The San Marco project was an essential component of the early Italian space program. NASA and the Scout’s prime contractor LTV did not simply provide invaluable technical training and support in all aspects of satellite construction and integration, launcher use, range management, and tracking and data analysis. They also provided Broglio with the arguments and the additional credibility that he needed to persuade his authorities to invest in a major space effort, and to release funds to support the people, the institutions, and the industries that would become the backbone of an autonomous space program. For the State Department the venture provided an opportunity to express US solidarity with an administration that was a faithful American and NATO ally, and that was under constant domestic left-wing and communist pressure in the 1960s. For NASA the project was coherent with its mission to promote international coop­eration. It produced valuable scientific data on the ionosphere in the not-easily accessible equatorial region.
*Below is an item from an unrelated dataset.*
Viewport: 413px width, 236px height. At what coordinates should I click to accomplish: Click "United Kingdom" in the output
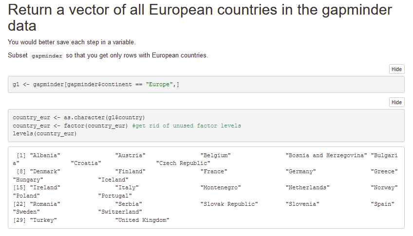pos(142,220)
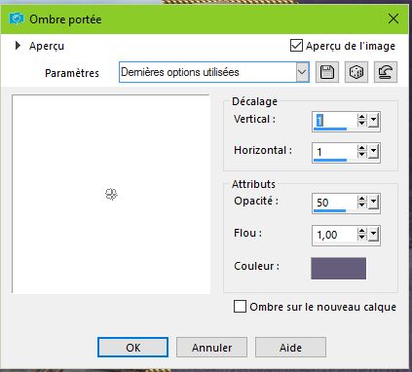
Task: Randomize parameters with the dice icon
Action: tap(356, 72)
To conclude it is worth quoting Frutkin’s account of his visit to the San Marco complex shortly before the launch took place. It provides an entertaining antidote to the dry account one gains from official records, which really cannot do justice to the spirit of adventure and personal satisfaction derived from these early, sometimes artisanal collaborative space research efforts:

We had the agreement for the Italian San Marco project for a launch from their platform launch site. It’s a marvelous, marvelous program, and the greatest fun in the world. [. . . ] You see what happened was our project people within NASA who were pursuing, monitoring the Italian effort to get prepared for a Scout launch from this platform came in and said, “We’re not going to be able to do this. . . We’ve been out there to that platform, it’s a mess. It’s a god-awful mess.” Well, that was the first occasion when I was threatened with a cancellation. So I got hold of one of my buddies, somebody in the program, a very able, capable guy, Jack Townsend, who was then number three man at Goddard, and we went out to Africa together and climbed up onto that platform and looked around. There was water on the deck and there were wires snaking all around in the water and every­thing else, and it did look a bit of a mess. After a careful look-around Townsend said, “No problem, it’ll work.” [. . .]

We went out to see the first launch, went up to the top of this Texas tower they were using and when it came time for lunch, they said, “Let’s go up to the terrazzo.”

We went up to an upper deck under a striped awning where a great tribal warrior with scars, ritual scars, on his face made the pasta. [ . . . ] The Italians are more fun than anybody.